Since 2019 the Government has wound down its support for the oil industry. However ACC, National Provident and Government Superannuation funds are still free to keep investing in fossil fuel producers far into the future.
Rationing
Rationing schemes, such as Tradable Energy Quotas are an equitable transparent way of allowing a country to reduce its greenhouse gas emissions by gradually reducing the amount of energy it uses. It provides certainty of controlling emissions in a way not possible with schemes which attempt to control emissions by manipulating prices for fossil fuels, such as our Emissions Trading Scheme or a carbon tax.
“All adult citizens, driving age and over, get the same number of free quota units to ensure their year’s energy security, and these are topped up weekly so everyone always has a full year’s supply. This gives people time to adjust to what they know will be fewer free quotas in each subsequent year of the program. That certainty of declining supply focuses the attention and motivates everyone to make changes to reduce fossil fuel use in coming years.”
Jack Santa Barbara 2022
Low-carbon transport to suit localised living
We must plan NOW for a future where fuel is scarce and rationed, by building the infrastructure for a society where work, education, food production etc are much more localised and less transport is needed.
“Turning our backs on planning for cars doesn’t mean they will be banned, or not provided for. But all effort and investment in transport from now on must be in access, not mobility… New investment will be in building resilient places where walking, cycling and shared transport are prioritised..”
Bridget Doran
“To repurpose road space is actually the cheapest thing we can do…. And for urban New Zealanders, the single most important thing to do is to change our transport habits. …. especially in Auckland, where 40 per cent of our emissions come from transport.”
Simon Wilson
End industrial agriculture
The rapid expansion of intensive irrigated dairying from 1990 onwards resulted in agriculture being responsible for about half of Aotearoa’s greenhouse gas emissions – mostly methane and also nitrous oxides. This does not account for the emission embedded in the coal used to dry milk powder or in the palm kernel imported as stock feed. It also does not account for the indirect costs in terms of nitrate-polluted soil and waterways, damaged ecosystems and health impacts.
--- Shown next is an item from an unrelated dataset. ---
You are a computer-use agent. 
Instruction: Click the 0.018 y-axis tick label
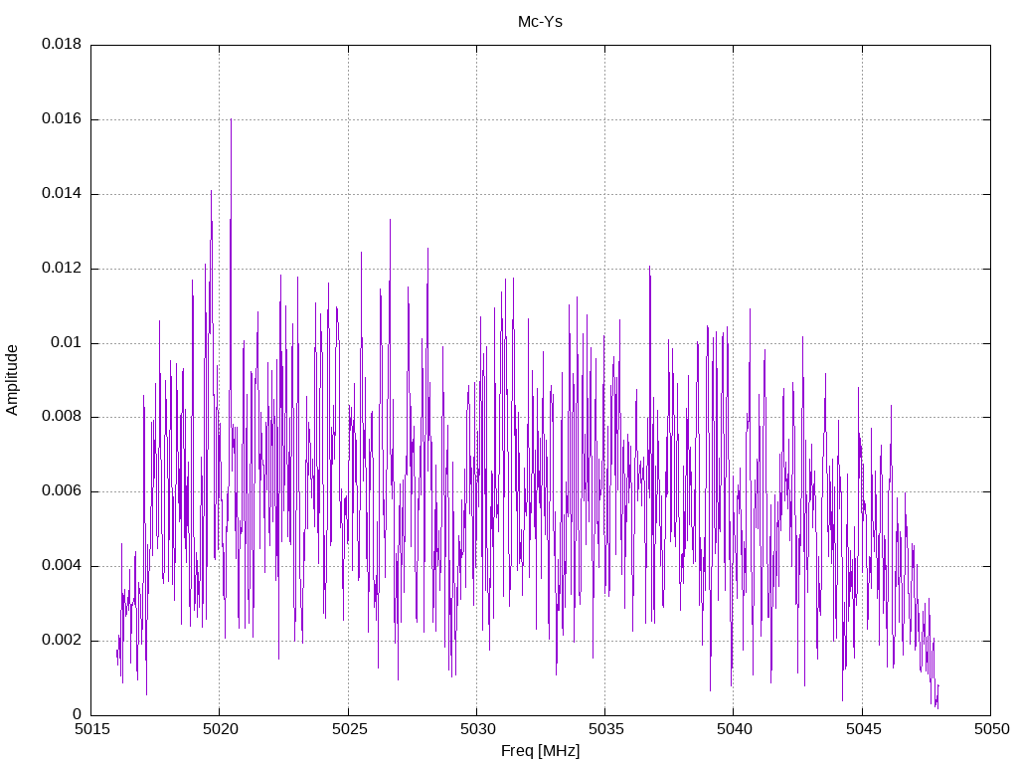(x=62, y=44)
Farm-related emissions rose steadily from 1990s and are still rising, contributing to Aotearoa’s very high per capita emissions rate.
The farming sector is not included in the Emissions Trading Scheme, so in effect does not bear any of the cost of its greenhouse gas emissions. The sector is currently engaged with the government in discussions (He Waka Eke Noa) as to how farmers would join the ETS.
It’s been suggested that farmers should be gifted a one-off $12 billion payment to stop dairying and convert to industries with a lower carbon footprint, especially in high-risk areas like Canterbury, and has been done at Lake Taupo and Rotorua.
Imported goods’ contribution to emissions
In 2019, greenhouse gas emissions embodied in our imported goods and services accounted for 51 percent of our carbon footprint.
Carbon Trust research in 2011 showed that about 25% of all CO2 emissions from human activities ‘flow’ (i.e. are imported or exported) from one country to another.
About half consisted of emissions associated with commodities such as steel, cement and chemicals, and half in semi-finished/finished products such as motor vehicles, clothing or industrial machinery and equipment.